Researchers at the Universidad de Oviedo, Spain, have taken a major step forward in the fight against multiple sclerosis (MS), by demonstrating both genetic and pharmaceutical evidence for the role of a protein called collagenase-2 in the development of the debilitating disease.
According to the research team, led by Carlos Lopez-Otin, their findings can provide potential new target for multiple sclerosis therapy.
Collagenase-2 is a member of a protein family called matrix metalloproteinases (MMPs, collagenase-2 is MMP8), which is a large group of enzymes that break down collagen and other components of the body's connective tissue.
MMPs are responsible to cause MS by degrading the tissue that maintains the blood-brain barrier, thus making it possible for unwanted cells to invade and break down nerves.
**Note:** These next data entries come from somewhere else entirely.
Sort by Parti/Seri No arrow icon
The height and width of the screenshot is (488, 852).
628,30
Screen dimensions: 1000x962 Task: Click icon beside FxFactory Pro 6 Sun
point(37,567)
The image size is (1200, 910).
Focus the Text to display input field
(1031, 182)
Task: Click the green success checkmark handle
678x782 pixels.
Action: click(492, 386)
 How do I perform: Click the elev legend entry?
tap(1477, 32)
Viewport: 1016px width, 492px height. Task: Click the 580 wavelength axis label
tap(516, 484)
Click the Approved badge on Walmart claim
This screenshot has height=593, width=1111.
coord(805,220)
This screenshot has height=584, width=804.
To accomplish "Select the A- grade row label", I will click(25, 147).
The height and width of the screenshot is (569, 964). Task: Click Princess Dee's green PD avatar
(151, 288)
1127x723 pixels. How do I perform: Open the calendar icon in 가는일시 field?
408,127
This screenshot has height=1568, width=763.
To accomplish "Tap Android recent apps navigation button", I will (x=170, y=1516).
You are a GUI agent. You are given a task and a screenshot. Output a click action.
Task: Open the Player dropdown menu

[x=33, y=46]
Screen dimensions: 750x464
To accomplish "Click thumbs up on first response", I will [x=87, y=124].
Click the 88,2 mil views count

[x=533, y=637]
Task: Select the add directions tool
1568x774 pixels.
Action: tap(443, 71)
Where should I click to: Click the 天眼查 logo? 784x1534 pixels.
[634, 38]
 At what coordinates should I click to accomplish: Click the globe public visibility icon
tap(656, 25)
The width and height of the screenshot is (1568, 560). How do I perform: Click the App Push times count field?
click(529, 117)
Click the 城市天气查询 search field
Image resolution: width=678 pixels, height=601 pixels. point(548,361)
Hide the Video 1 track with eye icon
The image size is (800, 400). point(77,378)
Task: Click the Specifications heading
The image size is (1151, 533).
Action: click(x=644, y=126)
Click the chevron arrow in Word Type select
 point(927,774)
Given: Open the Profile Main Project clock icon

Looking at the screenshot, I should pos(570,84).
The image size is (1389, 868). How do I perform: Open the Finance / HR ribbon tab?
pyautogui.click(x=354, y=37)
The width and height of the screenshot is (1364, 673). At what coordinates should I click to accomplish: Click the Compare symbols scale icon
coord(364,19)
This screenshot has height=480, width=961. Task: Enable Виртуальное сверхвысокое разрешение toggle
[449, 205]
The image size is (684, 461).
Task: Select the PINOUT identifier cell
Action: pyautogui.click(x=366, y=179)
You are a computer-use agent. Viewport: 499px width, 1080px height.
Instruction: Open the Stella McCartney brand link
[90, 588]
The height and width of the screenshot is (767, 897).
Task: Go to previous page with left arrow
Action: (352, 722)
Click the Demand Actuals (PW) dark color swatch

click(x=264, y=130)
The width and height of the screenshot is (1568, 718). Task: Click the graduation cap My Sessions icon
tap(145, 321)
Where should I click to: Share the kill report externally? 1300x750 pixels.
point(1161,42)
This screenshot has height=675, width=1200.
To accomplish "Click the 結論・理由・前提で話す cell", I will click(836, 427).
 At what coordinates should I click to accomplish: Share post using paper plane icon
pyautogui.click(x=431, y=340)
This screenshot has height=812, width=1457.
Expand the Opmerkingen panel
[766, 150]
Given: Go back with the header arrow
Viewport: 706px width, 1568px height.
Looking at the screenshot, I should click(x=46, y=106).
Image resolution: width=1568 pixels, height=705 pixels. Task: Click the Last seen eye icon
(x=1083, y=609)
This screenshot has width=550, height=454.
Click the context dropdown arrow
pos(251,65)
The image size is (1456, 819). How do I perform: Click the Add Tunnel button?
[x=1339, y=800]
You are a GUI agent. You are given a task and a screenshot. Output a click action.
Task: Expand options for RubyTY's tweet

Besides, increased amounts of MMPs are found in the blood and spinal fluid of diseased individuals.
Using a mouse model of MS, Lopez-Otin and colleagues performed two analyses on MMP8 to determine how relevant this protein is to the disease.
Initially, mutant mice deficient in the gene for MMP8 was developed and it was found that these mice had a fewer invading cells in the brain, fewer damaged nerves, and a general improvement in their clinical profile.
In fact, the researchers also gave diseased mice a drug that blocked MMP8 activity and found that this, too, could reduce the severity of disease symptoms.
These findings, when taken together, provide the first causal evidence for MMP8 in the development of MS, and offer a new therapeutic target, the researchers said.
The study appears in JBC online on March 28.